Et le pyjama alors ? Que portaient les gens la nuit avant ? Et bien la fameuse chemise de nuit ! Ou simplement la tenue d’Adam et d’Ève ! Ça a varié suivant les époques et les coutumes. Quelle que soit la forme qu’il prenne aujourd’hui, le pyjama ou n'importe quelle tenue de lit, est devenu un élément important de notre garde-robe – peut-être même encore plus depuis 2020, avec le Covid et l’augmentation du temps passé à la maison. Je ne connais personne qui penserait se coucher avec sa tenue de jour. Ça me paraît même un peu sale, va savoir où tu as traîné tes guêtres et posé tes fesses toute la journée. Même un vieux tee-shirt troué mais dédié à la nuit fera l’affaire !

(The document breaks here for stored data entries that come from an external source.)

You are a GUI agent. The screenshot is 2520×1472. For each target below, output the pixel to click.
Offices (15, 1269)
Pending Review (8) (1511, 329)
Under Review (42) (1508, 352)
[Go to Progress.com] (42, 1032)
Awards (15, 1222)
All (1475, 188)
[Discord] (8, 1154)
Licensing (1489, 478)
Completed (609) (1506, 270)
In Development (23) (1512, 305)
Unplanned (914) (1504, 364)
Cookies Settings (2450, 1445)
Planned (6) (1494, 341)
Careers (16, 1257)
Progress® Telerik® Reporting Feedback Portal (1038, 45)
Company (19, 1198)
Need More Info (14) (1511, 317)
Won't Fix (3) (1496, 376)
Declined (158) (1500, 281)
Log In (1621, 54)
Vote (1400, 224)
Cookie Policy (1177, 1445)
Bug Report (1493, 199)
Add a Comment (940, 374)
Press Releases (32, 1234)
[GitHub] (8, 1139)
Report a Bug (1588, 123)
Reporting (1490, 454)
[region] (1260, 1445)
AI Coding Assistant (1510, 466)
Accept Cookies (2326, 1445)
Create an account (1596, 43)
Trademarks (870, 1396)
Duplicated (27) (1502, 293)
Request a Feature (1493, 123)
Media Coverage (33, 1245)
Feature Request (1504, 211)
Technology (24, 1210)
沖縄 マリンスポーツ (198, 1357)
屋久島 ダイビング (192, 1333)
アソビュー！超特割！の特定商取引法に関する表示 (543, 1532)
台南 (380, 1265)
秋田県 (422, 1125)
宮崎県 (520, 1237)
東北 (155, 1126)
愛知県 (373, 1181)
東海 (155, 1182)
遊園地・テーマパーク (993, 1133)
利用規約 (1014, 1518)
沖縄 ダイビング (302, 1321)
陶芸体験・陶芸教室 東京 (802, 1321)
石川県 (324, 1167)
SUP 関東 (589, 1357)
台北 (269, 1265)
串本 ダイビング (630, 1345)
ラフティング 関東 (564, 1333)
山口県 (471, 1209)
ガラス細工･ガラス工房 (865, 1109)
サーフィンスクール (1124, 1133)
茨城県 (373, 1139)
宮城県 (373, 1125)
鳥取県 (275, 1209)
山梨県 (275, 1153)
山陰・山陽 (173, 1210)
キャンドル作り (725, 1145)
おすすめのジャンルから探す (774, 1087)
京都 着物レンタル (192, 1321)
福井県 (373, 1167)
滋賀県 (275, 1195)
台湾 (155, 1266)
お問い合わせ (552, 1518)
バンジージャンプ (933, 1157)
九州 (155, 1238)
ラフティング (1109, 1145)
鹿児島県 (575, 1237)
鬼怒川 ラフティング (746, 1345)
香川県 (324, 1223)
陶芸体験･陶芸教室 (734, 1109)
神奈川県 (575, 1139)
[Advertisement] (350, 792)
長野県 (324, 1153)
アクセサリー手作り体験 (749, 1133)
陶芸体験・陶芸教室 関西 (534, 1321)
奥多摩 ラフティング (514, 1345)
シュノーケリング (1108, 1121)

Et bien figure-toi que la plupart des Indiens qui pourtant trouvent sales et impensables de marcher dans la maison avec des chaussures, aiment encore dormir tout habillés de leur tenue de jour. Je ne te raconte pas la tête de nos voisins de couchette quand ma mère se met en pyjama dans le train (le plus discrètement possible mais quand même…) Traditionnellement, les gens qui rentrent à la maison doivent se laver les mains et les pieds, mais la douche est un évènement matinal voir diurne, à quelques exceptions près.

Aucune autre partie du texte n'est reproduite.